Predominantly affecting oropharyngeal, respiratory muscles, or both

May also have lesser or equal involvement of limb, axial muscles, or both

Class V

Defined by intubation, with or without mechanical ventilation, except when employed during routine postoperative management. The use of a feeding tube without intubation places the patient in class IVb.
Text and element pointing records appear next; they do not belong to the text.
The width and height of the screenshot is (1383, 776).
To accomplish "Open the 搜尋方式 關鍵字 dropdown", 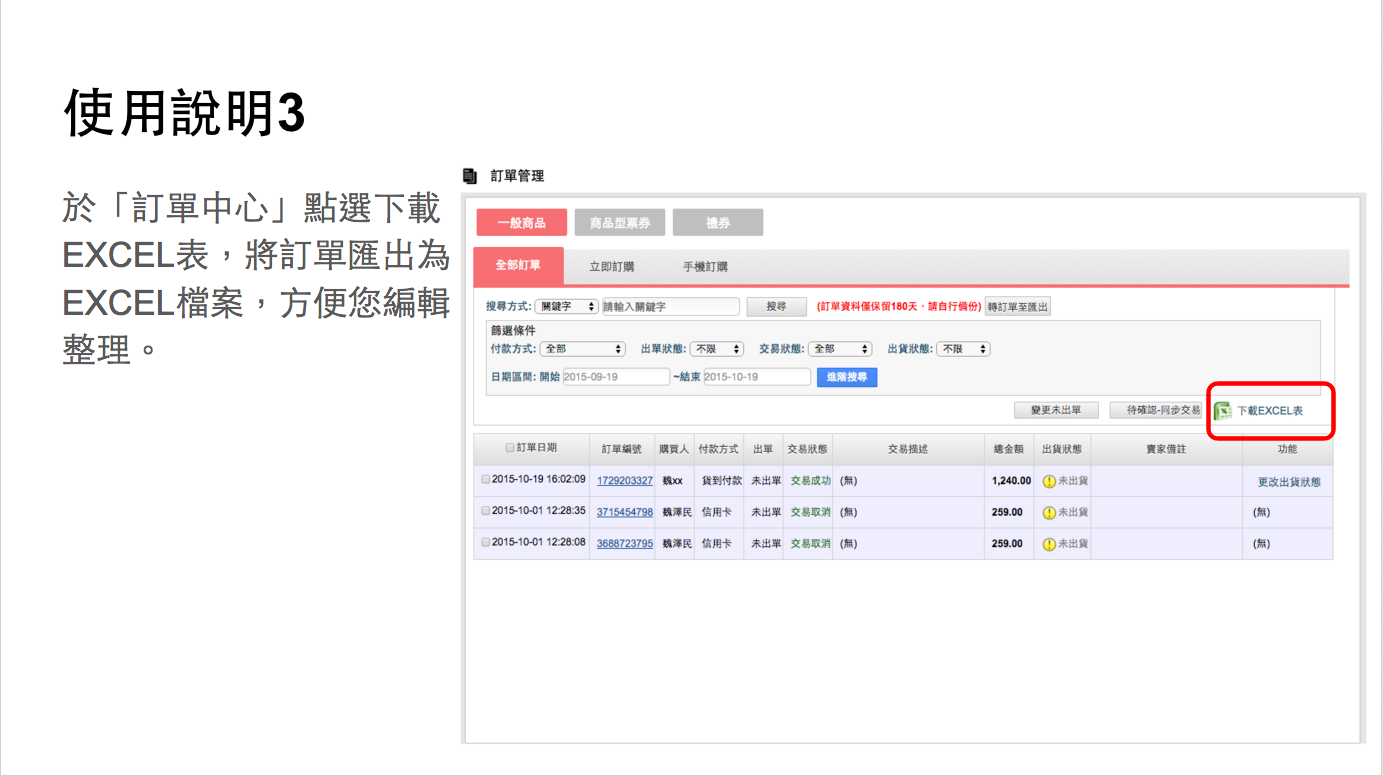I will [x=566, y=307].
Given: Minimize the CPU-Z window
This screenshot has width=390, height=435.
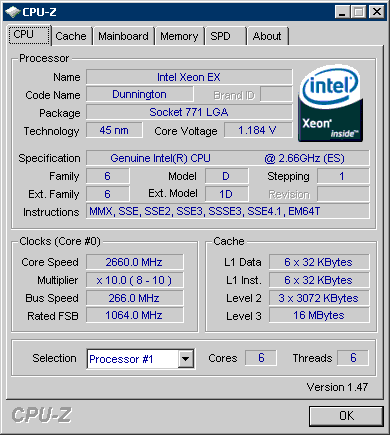Looking at the screenshot, I should (x=342, y=12).
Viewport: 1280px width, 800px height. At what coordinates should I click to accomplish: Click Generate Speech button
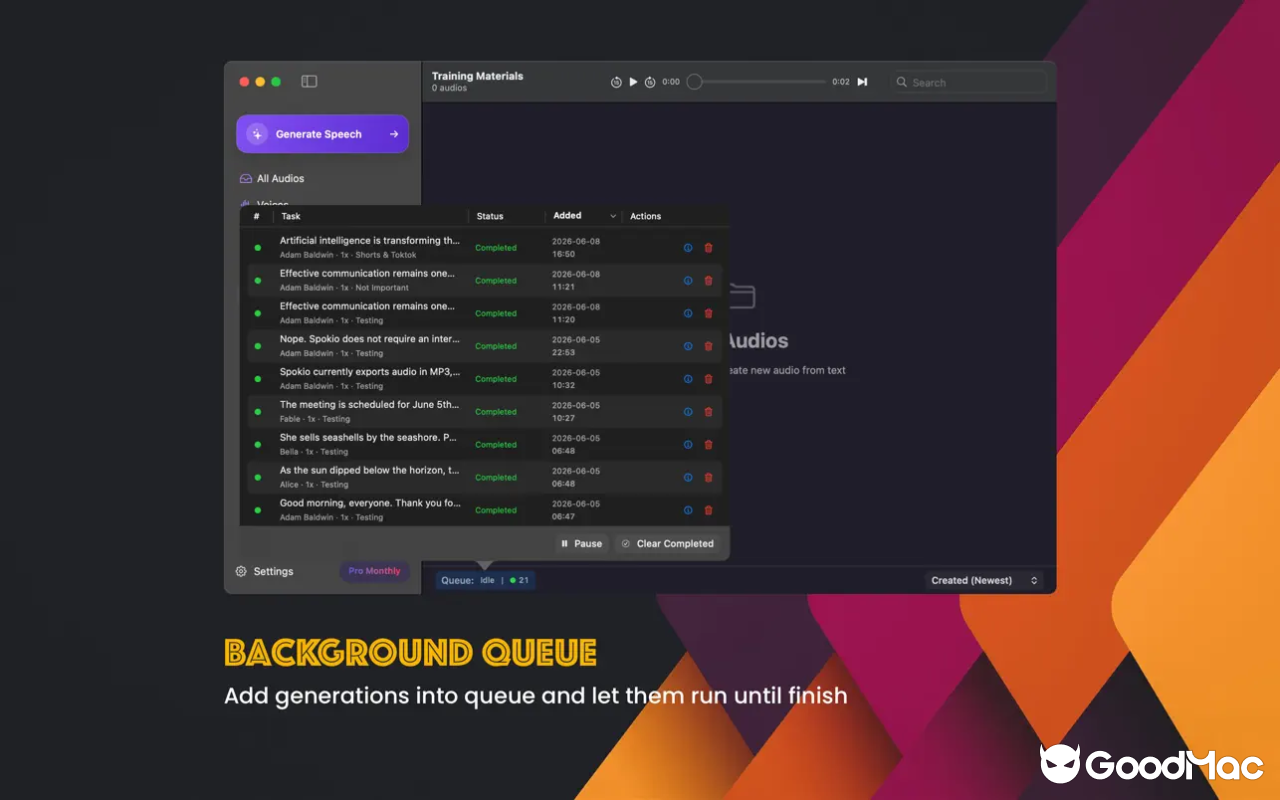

Clinical and laboratory measurements

Various variables were simultaneously obtained from the patients’ medical records, including patient demographics, laboratory and clinical tests. Blood samples were drawn by venipuncture in the morning after an overnight fast for at least 8 hours at admission. Laboratory information include WBC, red blood cells (RBC), hemoglobin, platelet, total bilirubin (Tbil), direct bilirubin (Dbil), indirect bilirubin (Ibil), albumin, blood urine nitrogen (BUN), uric acid (UA), total cholesterol (TC), triglyceride, high density lipoprotein-cholesterol (HDL-C) and low density lipoprotein-cholesterol (LDL-C). The NLR was calculated using neutrophil and lymphocyte counts. Thymus histology was presented by means of magnetic resonance imaging (MRI) or computed tomography (CT).

Statistical analysis

In order to derive a deeper understanding of the relationship between NLR and MG activity, all subjects were classified into three groups according to the NLR level. NLR data were stratified as follows: T1: < 1.58, T2: 1.58–2.33, T3: > 2.33. All statistical analyses were performed via the statistical software Statistical Program for Social Sciences version 20.0 (SPSS Inc., Chicago, IL, USA). For continuous variables, results were expressed as mean ± standard deviation (SD), and the differences among groups were compared through one-way analysis of variance (ANOVA) or Kruskal–Wallis test. Additionally, categorical variables were presented as counts or percentages, and intergroup comparisons were analyzed through Chi-squared test. The NLR stratified according to disease activity was compared using Mann–Whitney U test or Kruskal–Wallis test. For the purpose of assessing the predictive performance of the NLR with respect to disease activity, the receiver operating characteristics (ROC) curves were plotted. For the sake of explaining the contribution of the variance in MG activity, multivariable models were constructed for multivariate analysis, including duration of disease, WBC, Tbil, albumin, BUN, creatinine and UA. Statistical significance was set at P < 0.05.

CONFLICTS OF INTEREST

The authors report no declarations of interest.

GRANT SUPPORT

The present study was supported by the Natural Science Foundation of Zhejiang Province (LY13H090010) and Wenzhou Municipal Sci-Tech Bureau Program (Y20140278).